Yeah, I’m angry. I’m angry about the new “enforcement” of the tackles against “defenseless” players rule. I’m angry, but not for the reasons that you may think.

I understand that at all levels of football, there is a movement to reduce head injuries. Good. I’m all for it. By all means, make the game safer. However, it can be done within the confines of keeping the game the way it was meant to be played.

Here is my problem: In Roger Goodell, we have a commissioner that has neither the experience nor the ethics to enforce this rule.

Let's look at the ethical problem that we face with this enforcement. Goodell has been adamant in his push for an 18-game season. He wishes to do this by eliminating two preseason games. You see, Goodell notices all those empty seats at the preseason games, and that monetary calculator that he had installed in place of an actual brain starts counting the missing revenue in each seat. Therefore, his logical conclusion is to extend the season.

Now the commissioner would have us believe that with every hard hit he now places one hand over his heart and gets teary eyed over those poor young men in which he is emotionally vested. Excuse me why I stick a finger down my throat.

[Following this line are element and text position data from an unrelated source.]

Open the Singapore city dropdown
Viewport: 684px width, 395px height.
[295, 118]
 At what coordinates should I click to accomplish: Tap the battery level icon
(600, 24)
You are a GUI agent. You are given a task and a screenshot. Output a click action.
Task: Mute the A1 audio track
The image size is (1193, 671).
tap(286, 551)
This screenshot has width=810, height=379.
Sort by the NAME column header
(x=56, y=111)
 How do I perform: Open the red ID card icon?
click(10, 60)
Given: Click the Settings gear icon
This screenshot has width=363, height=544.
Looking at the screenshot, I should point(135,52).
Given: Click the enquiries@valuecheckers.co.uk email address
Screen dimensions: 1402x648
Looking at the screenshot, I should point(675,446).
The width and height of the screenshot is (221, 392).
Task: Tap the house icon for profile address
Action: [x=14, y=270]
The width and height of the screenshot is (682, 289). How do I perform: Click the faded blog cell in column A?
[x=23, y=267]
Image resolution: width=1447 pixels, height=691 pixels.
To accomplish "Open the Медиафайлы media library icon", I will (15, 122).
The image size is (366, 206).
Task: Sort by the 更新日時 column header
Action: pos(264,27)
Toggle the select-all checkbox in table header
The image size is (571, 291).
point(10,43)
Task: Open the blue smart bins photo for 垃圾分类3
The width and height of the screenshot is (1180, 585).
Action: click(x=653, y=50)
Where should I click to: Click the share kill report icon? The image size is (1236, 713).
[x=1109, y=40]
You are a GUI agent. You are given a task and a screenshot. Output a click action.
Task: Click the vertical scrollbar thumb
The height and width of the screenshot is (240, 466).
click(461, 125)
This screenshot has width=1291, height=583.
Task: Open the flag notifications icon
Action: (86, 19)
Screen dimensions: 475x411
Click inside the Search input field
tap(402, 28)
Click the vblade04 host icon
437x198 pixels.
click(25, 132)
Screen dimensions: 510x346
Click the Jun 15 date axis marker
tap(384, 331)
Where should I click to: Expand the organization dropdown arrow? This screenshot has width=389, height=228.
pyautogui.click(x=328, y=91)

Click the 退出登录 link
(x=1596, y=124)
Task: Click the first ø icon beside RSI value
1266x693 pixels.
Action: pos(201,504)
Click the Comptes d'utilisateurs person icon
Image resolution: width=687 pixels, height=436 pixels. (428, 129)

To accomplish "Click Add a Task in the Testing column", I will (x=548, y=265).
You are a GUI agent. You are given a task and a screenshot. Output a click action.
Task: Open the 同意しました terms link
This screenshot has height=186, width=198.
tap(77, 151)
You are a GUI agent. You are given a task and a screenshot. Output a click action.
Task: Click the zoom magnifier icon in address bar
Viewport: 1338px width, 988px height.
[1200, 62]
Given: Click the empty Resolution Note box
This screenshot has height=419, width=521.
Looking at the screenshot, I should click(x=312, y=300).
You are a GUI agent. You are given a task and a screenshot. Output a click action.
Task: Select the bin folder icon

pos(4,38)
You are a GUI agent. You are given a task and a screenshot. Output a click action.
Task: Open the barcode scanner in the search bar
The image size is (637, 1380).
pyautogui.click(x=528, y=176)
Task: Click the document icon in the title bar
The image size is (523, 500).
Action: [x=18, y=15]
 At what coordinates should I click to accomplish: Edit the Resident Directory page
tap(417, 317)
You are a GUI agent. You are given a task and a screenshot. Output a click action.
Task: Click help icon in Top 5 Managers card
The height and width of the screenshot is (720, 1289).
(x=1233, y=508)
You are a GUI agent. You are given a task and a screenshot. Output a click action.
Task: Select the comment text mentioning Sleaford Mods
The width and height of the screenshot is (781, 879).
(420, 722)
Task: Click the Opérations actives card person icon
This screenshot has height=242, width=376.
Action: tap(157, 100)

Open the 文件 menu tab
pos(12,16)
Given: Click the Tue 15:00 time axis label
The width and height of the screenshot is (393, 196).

Goodell knows that an extension of the season by two games raises the risk of injury to a starting player by approximately 15%. While talking out of one side of his mouth about how much he cares, he is pushing an agenda that is detrimental to the health of the players. His hypocrisy is amplified by the fact that he is using this new enforcement as actual leverage for adding two games. By his logic, the crackdown on hard hits will enable players to play more games. Again, he ignores the fact that not all hard hits are illegal and that more games will take a greater toll on the body of EVERY starter, not just those who receive those hits.

Perhaps Goodell’s lack of ethics is even more obvious in the fact that after being approached over and over again into investing more money into post retirement pensions and medical plans, he has balked every time at placing any of the billions of dollars of profit into helping players after they leave the game. If he is so emotionally vested, then where is the sympathy and support for those players who spent a career making the NFL the most lucrative sport in the world? The NFL has no problem cashing in on the DVDs that celebrate the hard hits these players inflicted or received while playing, so please explain how a person with even the slightest bit of morality can not only ignore those players now, but also wave a tear soaked hanky at those same sort of plays made last week.

The newest decision coming from the commissioner’s office is just another arbitrary ruling made by a man who is painfully showing his lack of practical football experience. Make no mistake about it, a commissioner who had played the game would have approached this issue in a different way. Goodell would have us believe that every time the head of a defenseless player is hit, it’s a penalty. Even the most casual of fans know that NFL football is played at such a level that it is impossible to stop trajectory, or predict how the ball carrier is going to react. If this ruling is all about “following the rules”, then enforce the holding calls that hamstring defensive players. Goodell is not going to do that. It was never any more about the “rules” then it was about “caring”. It's about justifying his agenda.

Be prepared for the result of the pressure that is going to be laid at the feet of the NFL refs. There is no way that Goodell will allow the brunt of this ruling to continue to be piled at his door. You can bet that he has already spoken to the head of officiating and mandated that they start enforcing his ruling. From the viewpoint of the fan this is going to mean we will have to endure refs (who are only human) to make educated guesses as to what just happened in a bang-bang play. Was it a hit to the shoulder or the head? With the right amount of pressure applied by the commissioner, the refs are going to err on the side of job security. That means a 15-yard penalty and an automatic first down for every “guess” made by the officials. This is the end result of a commissioner that has no idea of how to differentiate between the inherent violence of the game and a legitimate intent to cause harm.

No one wants to see players injured. Anyone who pretends to think that there is a portion of fans who do is simply building a strawman argument. What fans want is a commissioner who is less arbitrary and less money driven. Let all the decisions that come out of Goodell’s office be less about how he can put finances before
fans, and all of us will be able to take the medicine, knowing that it's sweetened with good intentions.